St. Paul’s is one of a number of songs to cast a glance over its shoulder to ‘Courting Strong’ and, in many ways, ‘Blisters…’ is an album with the past on its mind as well as the future. At times it uses hindsight to evaluate the significance (or lack of) in long buried events, but it also revisits themes and narrative devices close to the band’s heart.

As ‘Courting Strong’ single Sleeping Beauty did, by rejecting the idea of gender-specific interests for children, St. Paul’s examines the institutionalised pressure placed on young people to conform, this time at a Catholic comprehensive. The band dedicate the song to “the kids who had the guts to be queer at school and for those who didn’t figure themselves out until they got out of school”. On Goldman’s Detective Agency, meanwhile, Emma Goldman, a prominent figure in early 20th century American anarchism, is invoked as her contemporary and sometime sparring partner Voltairine de Cleyre was on Present, Tense. For Martha, these references are not idle.
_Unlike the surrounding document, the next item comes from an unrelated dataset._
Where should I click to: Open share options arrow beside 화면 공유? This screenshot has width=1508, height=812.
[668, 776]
“We’re staring into a horrible, fascist abyss at the minute,” Cairns said. “We really need to look at how people dealt with shit in the past. Emma Goldman is such a good example of the people we should be looking to. Maybe not some of her more vanguardist actions, I’m not going to condone everything that she did, but she was so good at engaging with marginalised communities and speaking to people in ways that weren’t alienating. We really need something like that now. Someone who really speaks the language of people who are being oppressed. If someone can listen to our song and think ‘fuck, who is this Emma Goldman?’ and become the next Emma Goldman, or is at least a little bit inspired by that, I hope we will have served our purpose as a band.”
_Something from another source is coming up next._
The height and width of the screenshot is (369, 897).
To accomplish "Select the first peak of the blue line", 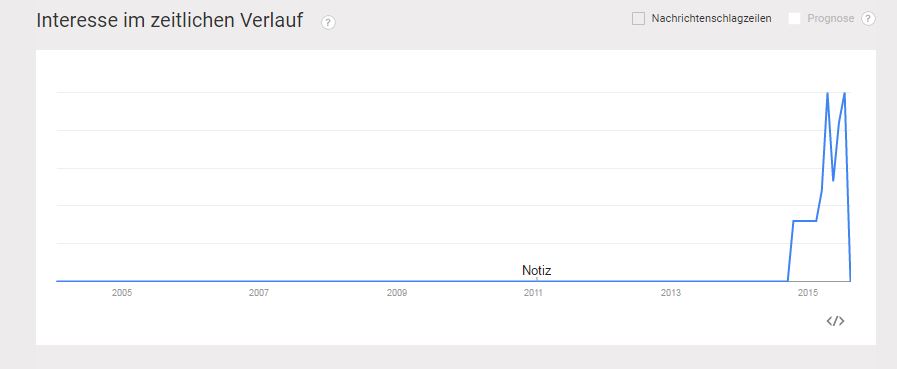I will click(x=827, y=93).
‘Blisters…’ is also a very romantic record, with its longing glances and flings informed by the band’s life experience and commemorated with tins of Irn-Bru and stick and poke tattoos. Martha don’t identify with the glitzy romcom set but, on the song of the same name, they see plenty to root for in Coronation Street’s Curly and Raquel, as well as their soap neighbours Roy and Hayley. On the same track, a crush is solidified by an act of rebellion, namely the spray-painting of ACAB on the wall of a village hall, much as one was when Griffin sang on ‘Courting Strong’ of falling for the defiant Maureen, who laughed off bollockings for smoking and provided a distraction from looming GCSEs during 1997, Passing in the Hallway.
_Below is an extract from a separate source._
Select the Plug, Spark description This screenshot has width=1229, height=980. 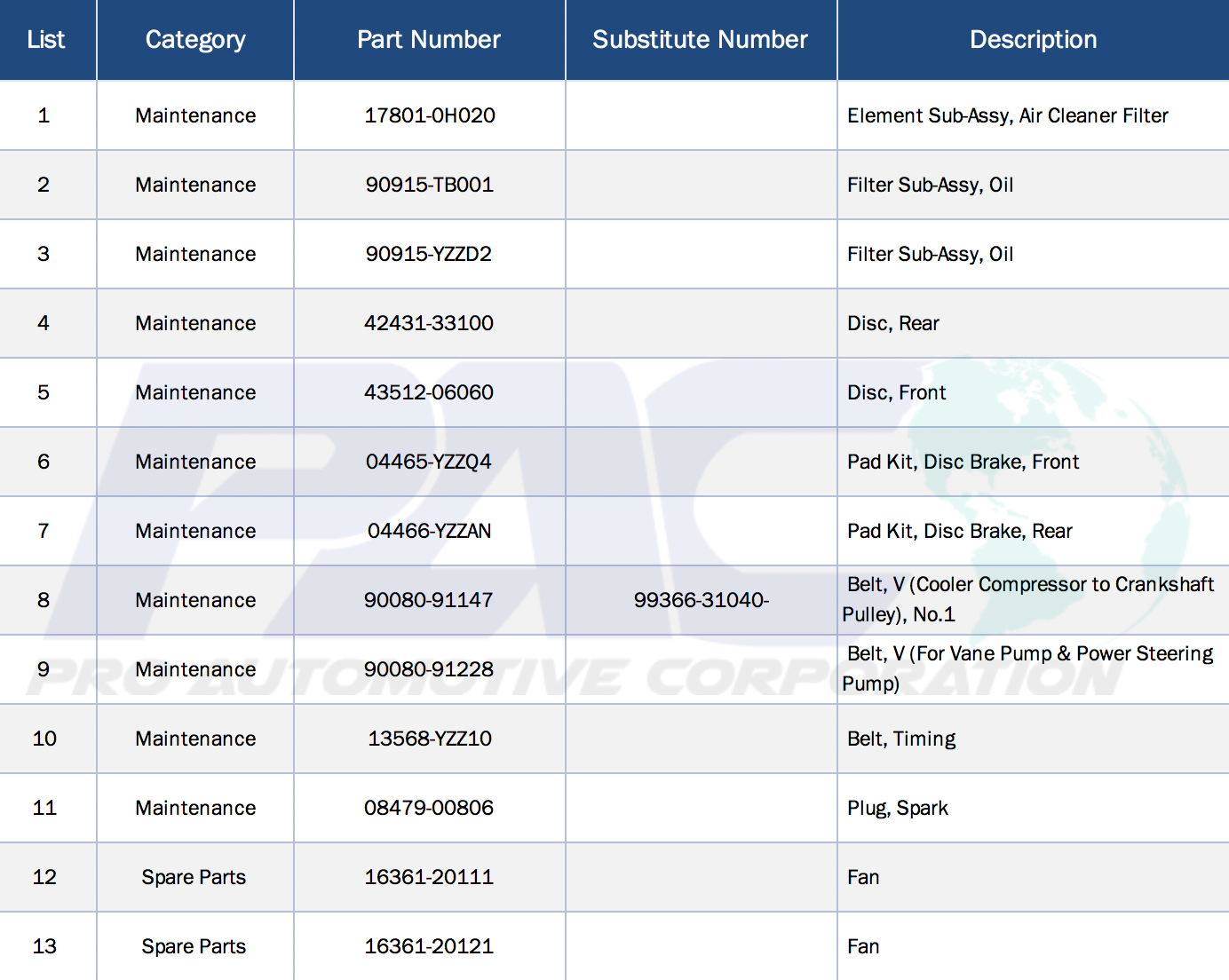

“Curly and Raquel is about trying to understand love and relationships with limited means,” Stephens Griffin said. “Growing up, the stories we paid most attention to weren't Hollywood romcoms they were stories about normal looking weirdos from a made up part of Manchester. And that informed our own first romances. That song is about a formative moment where a potentially foolish, and doomed, act of rebellion, ends up being the catalyst for a love story, and also for a person’s journey into punk and activism. The classic falling love with the bad boy trope, but in this story, it's falling in love with the punk kid with the studs and mohawk who is railing against authority and the system. Love makes you do reckless things like bad tattoos, and so does punk and the two have always gone hand in hand for me.”

Cairns added: “There’s nothing better for bringing two people together than being given a shitty tattoo in a van somewhere down the country. You're really sharing stuff. To a big extent we develop our own conceptions of reality and romance through the stuff we see on TV. Curly and Raquel are a really good example for us, anyway. Curly’s this big nerd and they had this crazy, tumultuous romance. Roy and Hayley, again, represent that romance isn’t heteronormative. There’s lots of different romances and how we learn to love and relate to other people is so important to navigating life anyway.”

The album’s two streams cross on Precarious (The Supermarket Song), where a budding romance is thwarted by work schedules that won’t play ball. Like many of the best moments on ‘Blisters…’, hope and the real world butt heads as the melody rattles along, with outside influences casting a long shadow across something that we like to believe is universal and open to all. “I’m a person, you’re a person,” runs the refrain. “Nothing else is really certain.”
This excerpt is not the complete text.